I know. It was supposed to be no more than 9 days, and he sent me some fly culture as well, but they got lost or something in shipping, and they were delayed. The fly culture was... let’s just say expired. They are very lively, however, so I think I have a little time, but I obviously want to get it done as soon as I can.


----------



## Mantis Lady (Jul 21, 2018)

They are indeed very small. you can cut the cricket in 2 pieces mabye they can eat from that. Hold it under your mantis mouth with tweezers, I think they will be eating dircetly when they taste the goo what in cricket body.


----------



## MantisGirl13 (Jul 21, 2018)

@ausar318 Do you have a pet store near you? Sometimes they have fruit flies. Good luck!


----------



## ausar318 (Jul 21, 2018)

There are three stores near me, but I’ve checked, and they only sell crickets and mealworms. I think I’ll order some online.


----------



## Synapze (Jul 21, 2018)

Do you plan to culture your own fruit flies?


----------



## ausar318 (Jul 21, 2018)

Once I am able to get some, that is my plan. I was going to culture them from the same individual who sold me the orchids, but they perished in shipping


----------



## Predatorhousepet (Jul 21, 2018)

Even 9 days in shipping is excessive. Most breeders will only ship overnight or 2 day mail. I am extremely surprised one would think 9 days in shipping is ok. Do you live in the US, your profile says Indiana. If so there are many places you can buy hydei cultures and have them shipped to you overnight or 2-day Priority mail. Try mantisplace.com, she sells a wide variety of different types of feeders &amp; is always prompt to ship. Although if you place the order today it probably won't arrive until Tuesday for overnight or Wednesday for Priority and you do need to feed them sooner than that. 

As for the size of prey my L5 males and L3 female orchids were able to eat houseflies with no trouble. You might be surprised the size of prey they can handle if you leave them alone to hunt. See if you can catch some houseflies or you can also try trapping your own wild fruit flies if the houseflies really are too big. If all you have is larger prey cut them up into smaller chunks then feed with tweezers. Make sure to expose the bug guts and touch the guts to the mantis's mouth and this will usually trigger them to start eating. They might eventually try to take the piece from you but if not just hold it to their mouth for them while they eat. Once they get enough food in them to plump their abdomens up they will be fine not to eat again for another 3 days and that will give you time to get some feeders ordered and on their way. Besides being able to order hydei from mantisplace.com you can also order housefly pupae and stable fly pupae which is in between ff &amp; house fly in size to see which size is most appropriate.


----------



## ausar318 (Jul 21, 2018)

Thanks @Predatorhousepet

Ive been able to feed one of the males, and the female is eating some wild-caught prey by herself. The other male wasn’t strong enough to eat anything, so it passed. I am going to get some cultures from a pet store on Monday, and until then, I’m catching food wild.


----------



## Predatorhousepet (Jul 21, 2018)

ausar318 said:


> Thanks @Predatorhousepet
> 
> Ive been able to feed one of the males, and the female is eating some wild-caught prey by herself. The other male wasn’t strong enough to eat anything, so it passed. I am going to get some cultures from a pet store on Monday, and until then, I’m catching food wild.
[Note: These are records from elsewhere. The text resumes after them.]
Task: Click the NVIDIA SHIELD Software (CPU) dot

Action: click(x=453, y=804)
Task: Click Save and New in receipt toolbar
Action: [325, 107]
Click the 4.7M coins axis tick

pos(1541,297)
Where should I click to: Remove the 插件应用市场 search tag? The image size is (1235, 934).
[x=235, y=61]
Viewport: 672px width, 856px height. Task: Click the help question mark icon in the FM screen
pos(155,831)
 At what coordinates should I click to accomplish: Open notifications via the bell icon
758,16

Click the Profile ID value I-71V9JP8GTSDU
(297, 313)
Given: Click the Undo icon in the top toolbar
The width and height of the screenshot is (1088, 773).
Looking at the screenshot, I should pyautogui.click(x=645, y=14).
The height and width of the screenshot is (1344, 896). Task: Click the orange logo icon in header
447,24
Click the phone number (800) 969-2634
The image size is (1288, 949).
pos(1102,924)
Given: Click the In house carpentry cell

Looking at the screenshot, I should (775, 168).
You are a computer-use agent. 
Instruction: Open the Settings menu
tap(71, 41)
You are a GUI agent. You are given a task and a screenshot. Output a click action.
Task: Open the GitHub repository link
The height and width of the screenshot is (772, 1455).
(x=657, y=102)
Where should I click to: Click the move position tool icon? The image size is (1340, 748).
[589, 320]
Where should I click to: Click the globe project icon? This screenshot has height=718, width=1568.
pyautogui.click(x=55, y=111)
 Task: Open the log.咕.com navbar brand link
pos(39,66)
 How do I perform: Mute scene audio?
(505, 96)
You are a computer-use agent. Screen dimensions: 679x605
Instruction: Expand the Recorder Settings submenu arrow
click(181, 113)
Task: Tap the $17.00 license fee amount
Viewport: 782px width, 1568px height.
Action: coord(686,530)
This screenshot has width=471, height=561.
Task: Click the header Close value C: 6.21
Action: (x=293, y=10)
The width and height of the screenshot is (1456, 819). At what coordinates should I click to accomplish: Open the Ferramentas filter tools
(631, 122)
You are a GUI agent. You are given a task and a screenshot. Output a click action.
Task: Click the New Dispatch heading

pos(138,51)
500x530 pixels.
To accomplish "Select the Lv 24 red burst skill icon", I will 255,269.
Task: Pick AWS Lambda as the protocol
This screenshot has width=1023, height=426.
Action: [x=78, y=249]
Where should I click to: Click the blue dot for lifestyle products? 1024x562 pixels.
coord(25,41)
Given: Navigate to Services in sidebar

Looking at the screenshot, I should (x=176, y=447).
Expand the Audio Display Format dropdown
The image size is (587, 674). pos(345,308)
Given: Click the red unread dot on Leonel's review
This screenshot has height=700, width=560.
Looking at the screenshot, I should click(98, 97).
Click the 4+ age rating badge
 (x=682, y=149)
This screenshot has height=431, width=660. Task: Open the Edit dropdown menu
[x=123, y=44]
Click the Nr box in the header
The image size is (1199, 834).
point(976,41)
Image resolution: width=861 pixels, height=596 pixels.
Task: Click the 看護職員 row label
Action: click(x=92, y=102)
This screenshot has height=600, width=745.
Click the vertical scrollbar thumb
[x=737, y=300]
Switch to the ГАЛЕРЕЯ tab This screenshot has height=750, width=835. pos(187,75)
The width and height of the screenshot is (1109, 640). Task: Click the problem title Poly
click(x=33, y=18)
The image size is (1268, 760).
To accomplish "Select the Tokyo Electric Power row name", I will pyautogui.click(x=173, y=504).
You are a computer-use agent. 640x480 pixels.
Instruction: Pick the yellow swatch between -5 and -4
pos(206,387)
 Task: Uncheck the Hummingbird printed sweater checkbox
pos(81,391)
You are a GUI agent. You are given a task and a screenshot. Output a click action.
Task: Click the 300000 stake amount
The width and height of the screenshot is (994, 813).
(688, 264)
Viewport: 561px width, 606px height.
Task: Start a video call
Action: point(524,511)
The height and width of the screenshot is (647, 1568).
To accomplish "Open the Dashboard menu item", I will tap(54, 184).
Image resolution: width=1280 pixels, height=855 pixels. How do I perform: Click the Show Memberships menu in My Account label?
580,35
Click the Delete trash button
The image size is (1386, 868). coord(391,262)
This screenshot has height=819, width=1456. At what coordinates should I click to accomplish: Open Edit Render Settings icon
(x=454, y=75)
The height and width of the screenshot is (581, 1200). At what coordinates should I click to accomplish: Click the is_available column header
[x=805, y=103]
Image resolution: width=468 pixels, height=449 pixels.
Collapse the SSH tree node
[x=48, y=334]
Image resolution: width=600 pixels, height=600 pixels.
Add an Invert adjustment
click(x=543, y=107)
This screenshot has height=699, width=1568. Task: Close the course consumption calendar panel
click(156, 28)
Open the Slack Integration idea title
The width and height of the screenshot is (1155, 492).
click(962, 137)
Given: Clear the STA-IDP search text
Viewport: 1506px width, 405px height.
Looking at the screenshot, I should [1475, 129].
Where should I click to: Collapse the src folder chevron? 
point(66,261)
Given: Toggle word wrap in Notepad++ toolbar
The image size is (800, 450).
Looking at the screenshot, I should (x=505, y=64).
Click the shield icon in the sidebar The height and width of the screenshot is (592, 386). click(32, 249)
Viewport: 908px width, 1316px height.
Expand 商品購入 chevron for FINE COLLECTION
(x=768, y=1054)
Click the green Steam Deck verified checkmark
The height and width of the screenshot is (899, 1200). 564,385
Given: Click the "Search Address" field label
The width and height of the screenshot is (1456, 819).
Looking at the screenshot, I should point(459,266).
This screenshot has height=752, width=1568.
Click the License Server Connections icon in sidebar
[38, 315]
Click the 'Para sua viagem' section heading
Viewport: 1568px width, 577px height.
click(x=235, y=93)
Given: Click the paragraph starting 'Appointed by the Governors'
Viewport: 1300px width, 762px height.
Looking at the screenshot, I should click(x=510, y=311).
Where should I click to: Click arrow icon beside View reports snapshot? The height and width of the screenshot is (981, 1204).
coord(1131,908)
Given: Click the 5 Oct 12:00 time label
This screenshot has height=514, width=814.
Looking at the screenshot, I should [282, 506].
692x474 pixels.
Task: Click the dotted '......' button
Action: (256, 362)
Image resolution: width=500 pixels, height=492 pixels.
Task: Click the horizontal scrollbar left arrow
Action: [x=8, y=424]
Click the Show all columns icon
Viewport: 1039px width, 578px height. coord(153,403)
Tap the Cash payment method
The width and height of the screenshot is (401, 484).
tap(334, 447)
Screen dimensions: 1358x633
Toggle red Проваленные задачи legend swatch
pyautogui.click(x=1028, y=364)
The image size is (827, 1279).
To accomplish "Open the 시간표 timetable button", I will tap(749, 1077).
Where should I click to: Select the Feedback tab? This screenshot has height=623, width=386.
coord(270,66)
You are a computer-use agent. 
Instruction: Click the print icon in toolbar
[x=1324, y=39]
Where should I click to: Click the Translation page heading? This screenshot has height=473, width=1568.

I am sorry to hear you lost one but that is probably not anything you did wrong, after 16 days in shipping with no food I am surprised any of them even arrived alive. Good that you were able to get some food in the other two, hopefully they will be ok.


----------



## ausar318 (Jul 21, 2018)

Yeah, I’m really hoping so. The two seem to be doing fine, especially after I gave them some water. I only ordered two, and I got an extra, so I’m upset, but not too much, since I didn’t end up paying for it anyway.


----------



## Predatorhousepet (Jul 22, 2018)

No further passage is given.